„Rozmawiałem przed chwilą z (prawie) kardynałem Konradem Krajewskim. Dziś rano do Watykanu przyjechał z rodziną pan Tomasz Komenda, który przesiedział w więzieniu 18 lat niesłusznie oskarżony o zabójstwo i gwałt 15 – letniej dziewczynki. Kardynał Konrad zaprowadził ich do papieża Franciszka, który poruszony wysłuchał tej historii, pobłogosławił, wyściskał” – pisze Szymon Hołownia na Facebooku. „Najlepsze będzie jednak za chwilę – obiad w domu u kardynała Konrada, który (jak prawie zwykle) przygotuje Enzo, były bezdomny i podopieczny Konrada, który w więzieniu spędził 20. lat. Dziś mówił: »Ale ja przynajmniej miałem za co. A ten chłopak – jeszcze skazany za to, za co był skazany – miał tam na pewno piekło«, i popłakał się” – pisze dalej Hołownia. Wiadomo, że papież podarował Komendzie i jego bliskim różańce.

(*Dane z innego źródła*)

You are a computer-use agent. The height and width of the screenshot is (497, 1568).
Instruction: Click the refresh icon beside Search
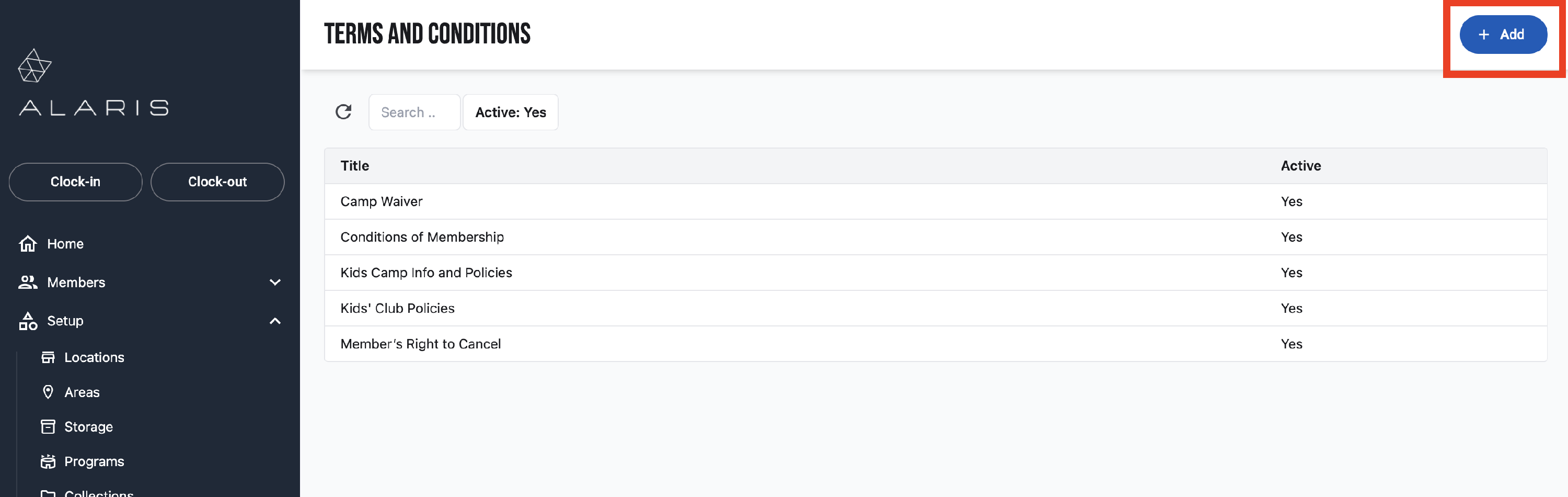(x=343, y=112)
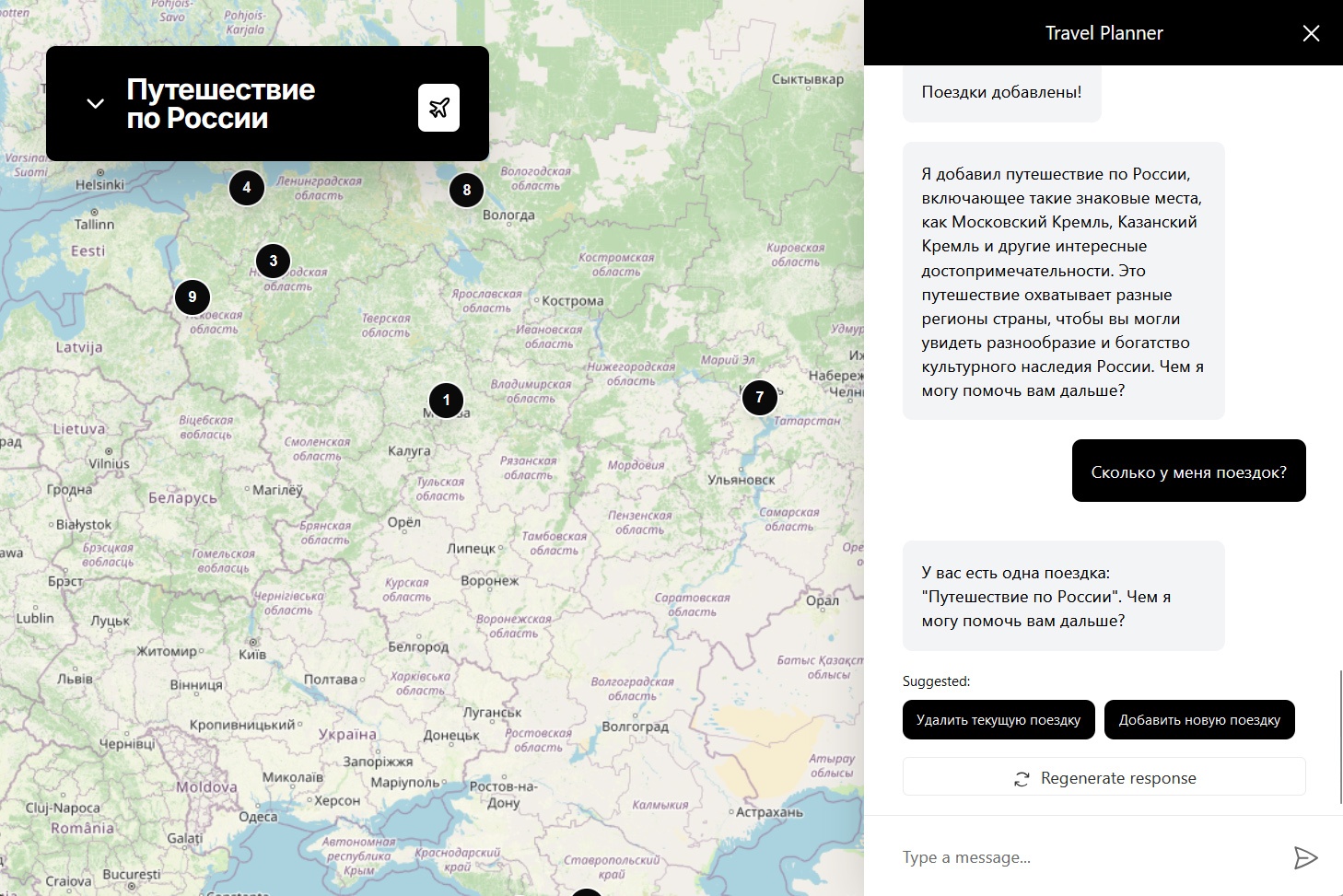Open map marker 4 near Helsinki
This screenshot has width=1343, height=896.
coord(246,187)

Tomasz Komenda w Watykanie chce pomodlić się na grobie papieża Jana Pawła II. Wcześniej w rozmowie z dziennikarzami zdradził, że będąc w więzieniu modlił się do polskiego papieża.

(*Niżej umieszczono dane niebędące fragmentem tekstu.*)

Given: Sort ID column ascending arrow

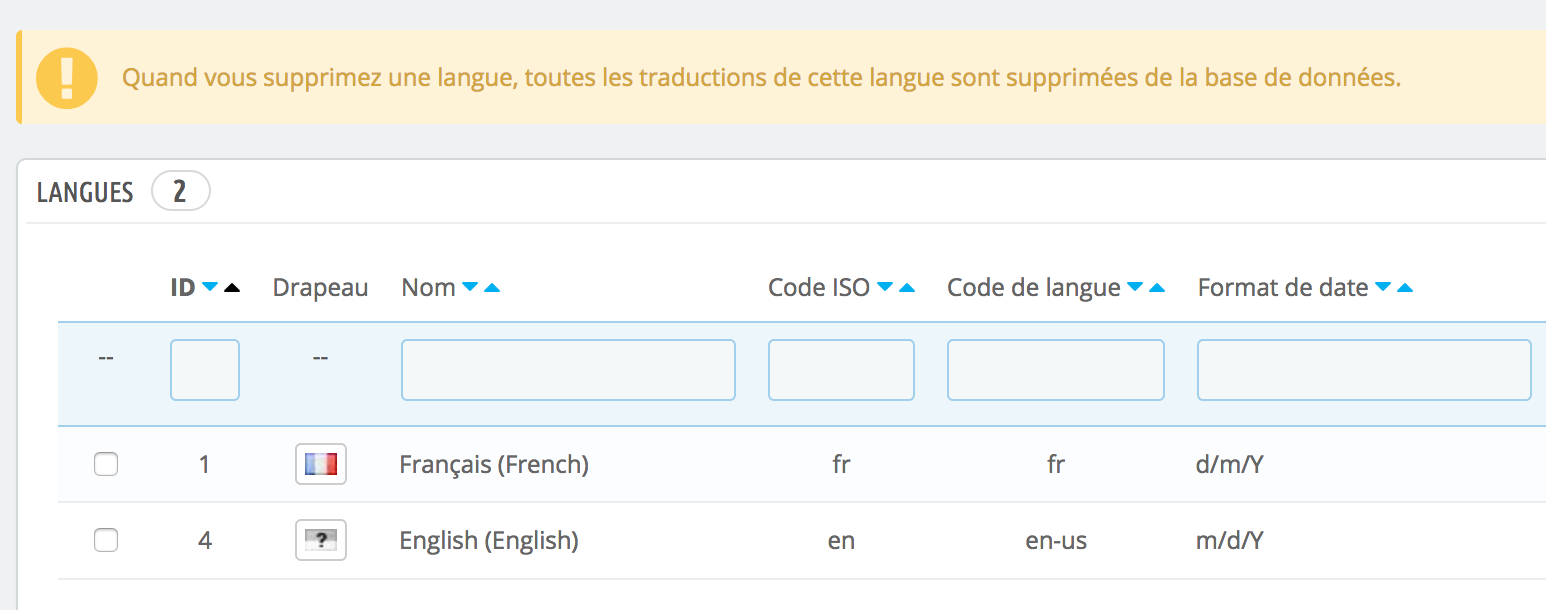Looking at the screenshot, I should click(x=232, y=288).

42-letni dziś Tomasz Komenda został skazany na 25 lat więzienia za gwałt i zabójstwo 15-latki. Z zakładu karnego wyszedł po 18 latach, gdy wykazano, że jest niewinny zarzucanej mu zbrodni. Prokuratura Okręgowa w Łodzi poprowadzi śledztwo ws. przekroczenia uprawnień i niedopełnienia obowiązków przez funkcjonariuszy publicznych, którzy odpowiadają za bezpodstawne skazanie Tomasza Komendy na 25 lat więzienia.